Member of the Chamber of Deputies
- Incumbent
- Assumed office 19 December 2012
- Constituency: Teleorman

Personal details
- Born: 25 April 1964 (age 62) Plosca, Romanian People's Republic
- Party: DREPT (since 2024)
- Other political affiliations: PNL (1991–2014, 2019–2023) ALDE (2014–2019) PRO (2019) AUR (2023–2024)
- Education: University of Galați

= Florică Ică Calotă =

Romanian politician (born 1964)

Florică Ică Calotă (born 25 April 1964) is a Romanian politician of the Justice and Respect in Europe for All Party. Since 2012, he has been a member of the Chamber of Deputies. From 2008 to 2012, he served as deputy mayor of Alexandria.

He was born in Plosca, Teleorman County, and graduated from the Faculty of Food Science and Engineering of University of Galați.

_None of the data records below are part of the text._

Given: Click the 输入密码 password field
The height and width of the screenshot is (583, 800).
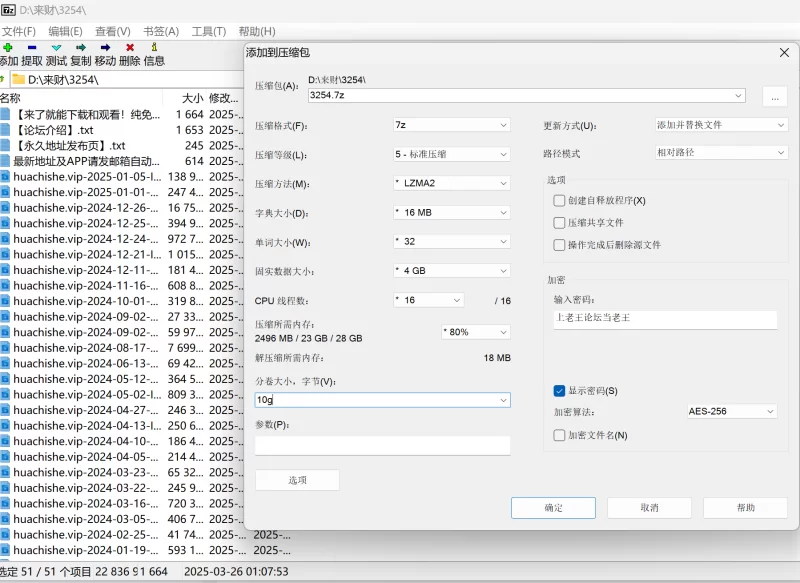Looking at the screenshot, I should click(x=664, y=319).

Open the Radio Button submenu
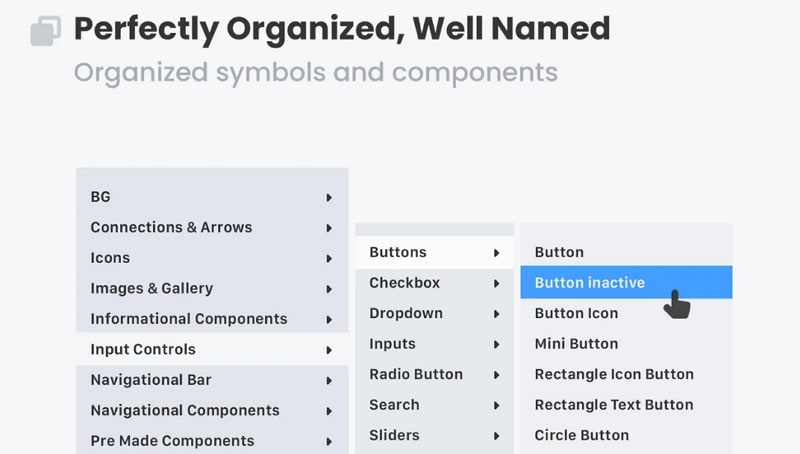point(416,374)
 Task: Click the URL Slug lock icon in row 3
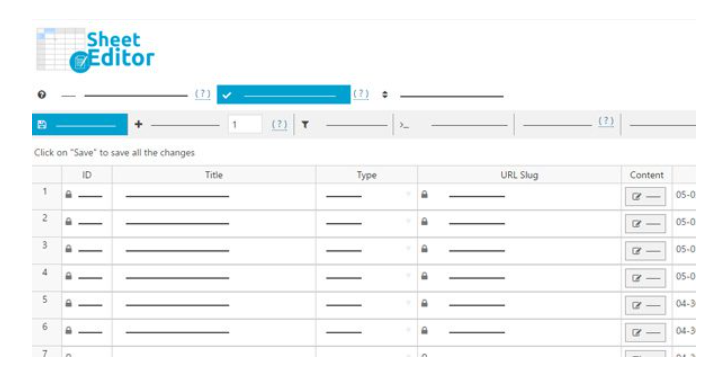424,249
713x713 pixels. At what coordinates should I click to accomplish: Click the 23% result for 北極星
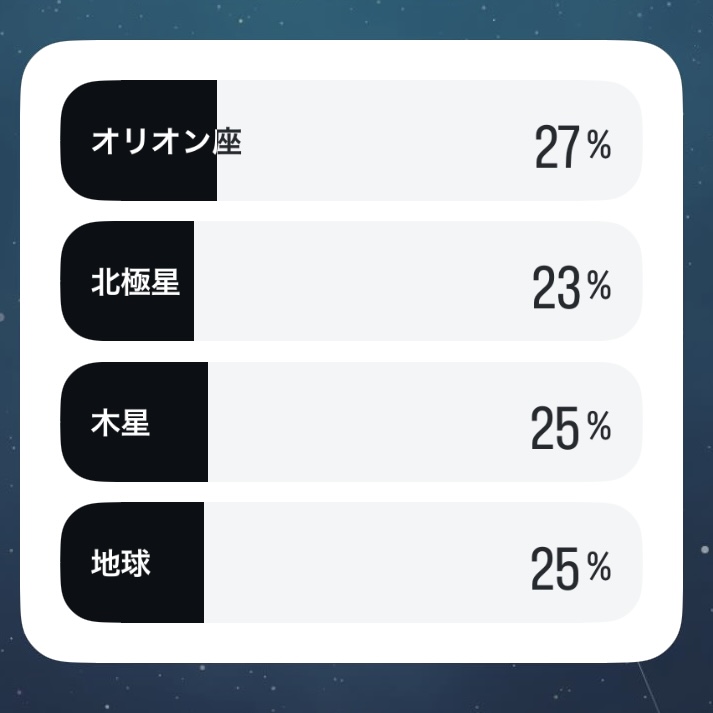[x=572, y=287]
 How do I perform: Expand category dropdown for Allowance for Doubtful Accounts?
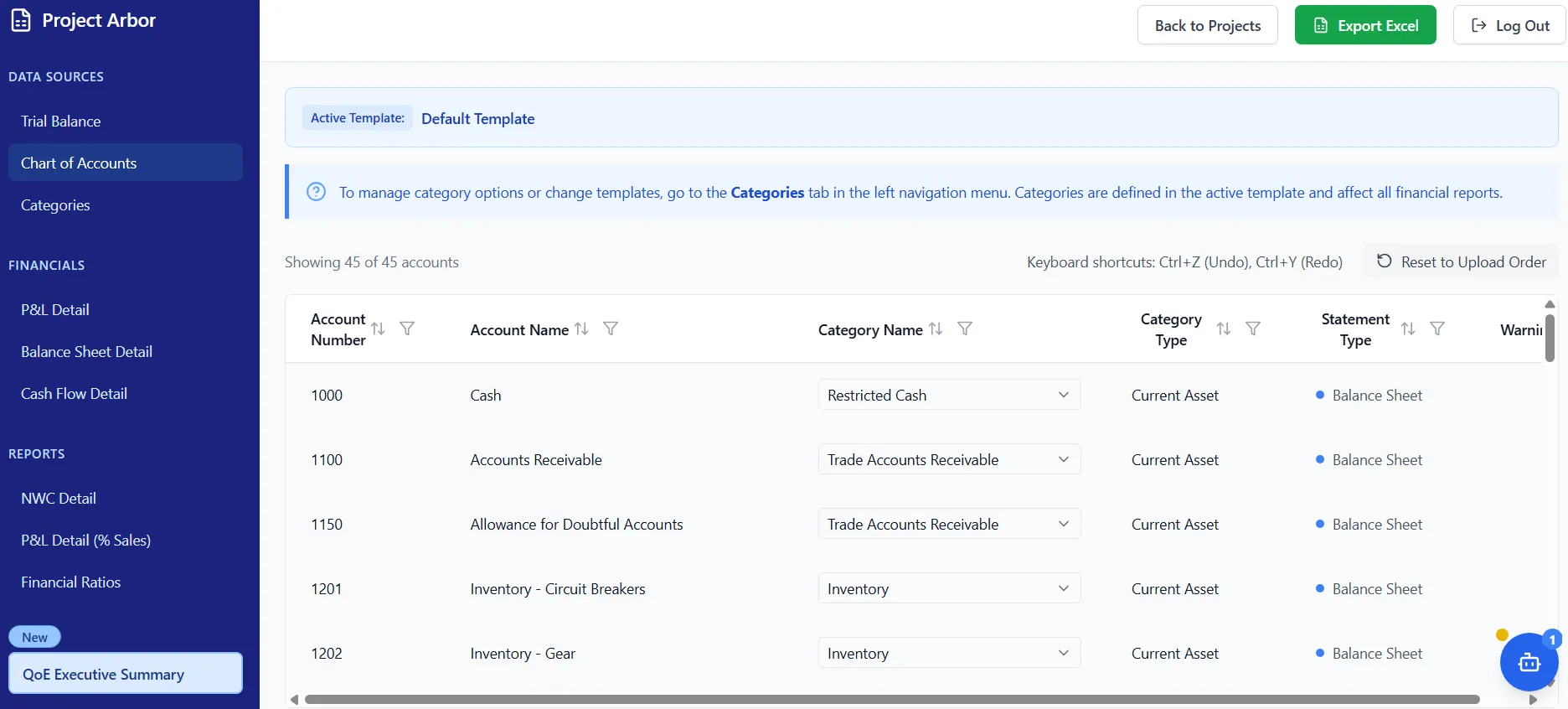tap(948, 524)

Calotă joined the National Liberal Party in 1991, and served as vice president of its Teleorman County branch. He was a member of the Alliance of Liberals and Democrats from 2014 to 2019, and a member of PRO Romania for one month in 2019. He returned to the National Liberal Party in 2019, and switched to the Alliance for the Union of Romanians in 2023. Since 2024, he has been a member of the Justice and Respect in Europe for All Party.